▸ Instructions for the task
Exactly as written, restate the material below from its first line through the line containing "This screenshot has width=1270, height=952.", and stop there.

━━━━━━━━

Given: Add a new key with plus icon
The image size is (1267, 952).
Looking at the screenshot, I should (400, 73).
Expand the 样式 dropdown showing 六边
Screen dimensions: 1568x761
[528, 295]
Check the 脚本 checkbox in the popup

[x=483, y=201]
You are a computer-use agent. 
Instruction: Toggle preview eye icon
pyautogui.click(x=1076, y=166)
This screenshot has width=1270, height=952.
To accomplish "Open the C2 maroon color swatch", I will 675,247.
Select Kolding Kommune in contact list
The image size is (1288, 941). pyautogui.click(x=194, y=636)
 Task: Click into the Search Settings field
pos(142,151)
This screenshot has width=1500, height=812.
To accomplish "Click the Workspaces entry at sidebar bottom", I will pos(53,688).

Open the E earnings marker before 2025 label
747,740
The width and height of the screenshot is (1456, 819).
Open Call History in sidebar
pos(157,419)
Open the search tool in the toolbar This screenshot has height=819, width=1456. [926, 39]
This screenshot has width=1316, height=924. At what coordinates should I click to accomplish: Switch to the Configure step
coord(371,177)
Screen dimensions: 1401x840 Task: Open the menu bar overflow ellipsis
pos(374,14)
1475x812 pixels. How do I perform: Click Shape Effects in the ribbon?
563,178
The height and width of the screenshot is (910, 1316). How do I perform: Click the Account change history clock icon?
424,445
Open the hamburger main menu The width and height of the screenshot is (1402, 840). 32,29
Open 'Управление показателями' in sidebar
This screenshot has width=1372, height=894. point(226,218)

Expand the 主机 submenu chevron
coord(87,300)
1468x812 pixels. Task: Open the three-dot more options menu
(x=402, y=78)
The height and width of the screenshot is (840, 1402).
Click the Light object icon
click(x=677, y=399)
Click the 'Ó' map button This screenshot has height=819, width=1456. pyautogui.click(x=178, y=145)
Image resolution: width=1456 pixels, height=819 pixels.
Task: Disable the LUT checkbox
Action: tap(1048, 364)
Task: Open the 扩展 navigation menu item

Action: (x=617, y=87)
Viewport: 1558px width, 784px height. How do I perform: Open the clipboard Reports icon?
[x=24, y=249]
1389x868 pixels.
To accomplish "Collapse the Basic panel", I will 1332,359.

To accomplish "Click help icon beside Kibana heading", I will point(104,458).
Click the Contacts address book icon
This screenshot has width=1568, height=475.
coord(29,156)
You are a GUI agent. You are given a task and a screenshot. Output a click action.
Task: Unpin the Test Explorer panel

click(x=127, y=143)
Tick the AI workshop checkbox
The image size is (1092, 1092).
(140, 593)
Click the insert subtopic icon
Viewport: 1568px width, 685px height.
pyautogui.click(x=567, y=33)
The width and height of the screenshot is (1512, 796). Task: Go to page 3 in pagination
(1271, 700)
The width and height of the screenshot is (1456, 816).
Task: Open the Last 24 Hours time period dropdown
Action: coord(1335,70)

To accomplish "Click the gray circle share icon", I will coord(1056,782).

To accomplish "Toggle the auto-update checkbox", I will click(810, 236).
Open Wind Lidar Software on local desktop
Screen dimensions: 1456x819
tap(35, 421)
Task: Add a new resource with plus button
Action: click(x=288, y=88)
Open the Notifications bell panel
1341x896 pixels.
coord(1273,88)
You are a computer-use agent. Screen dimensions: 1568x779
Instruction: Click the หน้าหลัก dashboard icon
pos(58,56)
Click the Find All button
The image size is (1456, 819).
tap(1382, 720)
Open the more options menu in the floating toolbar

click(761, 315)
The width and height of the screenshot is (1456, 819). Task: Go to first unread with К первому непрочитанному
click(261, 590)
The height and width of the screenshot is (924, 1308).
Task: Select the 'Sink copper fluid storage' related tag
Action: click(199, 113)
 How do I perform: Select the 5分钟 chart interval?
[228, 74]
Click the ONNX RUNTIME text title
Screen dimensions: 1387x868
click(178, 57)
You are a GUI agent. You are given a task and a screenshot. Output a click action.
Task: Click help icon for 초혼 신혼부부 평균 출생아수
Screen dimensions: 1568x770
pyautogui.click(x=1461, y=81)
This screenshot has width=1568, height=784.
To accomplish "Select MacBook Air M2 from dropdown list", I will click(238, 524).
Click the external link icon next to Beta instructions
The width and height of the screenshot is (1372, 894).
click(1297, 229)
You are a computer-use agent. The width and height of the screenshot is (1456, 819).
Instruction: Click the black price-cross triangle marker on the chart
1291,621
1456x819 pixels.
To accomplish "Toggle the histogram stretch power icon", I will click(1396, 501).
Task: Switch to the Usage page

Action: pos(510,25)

━━━━━━━━

▸ Problem solution
Given: Add a new key with plus icon
The image size is (1267, 952).
Looking at the screenshot, I should (400, 73).
Expand the 样式 dropdown showing 六边
Screen dimensions: 1568x761
[528, 295]
Check the 脚本 checkbox in the popup

[x=483, y=201]
You are a computer-use agent. 
Instruction: Toggle preview eye icon
pyautogui.click(x=1076, y=166)
This screenshot has width=1270, height=952.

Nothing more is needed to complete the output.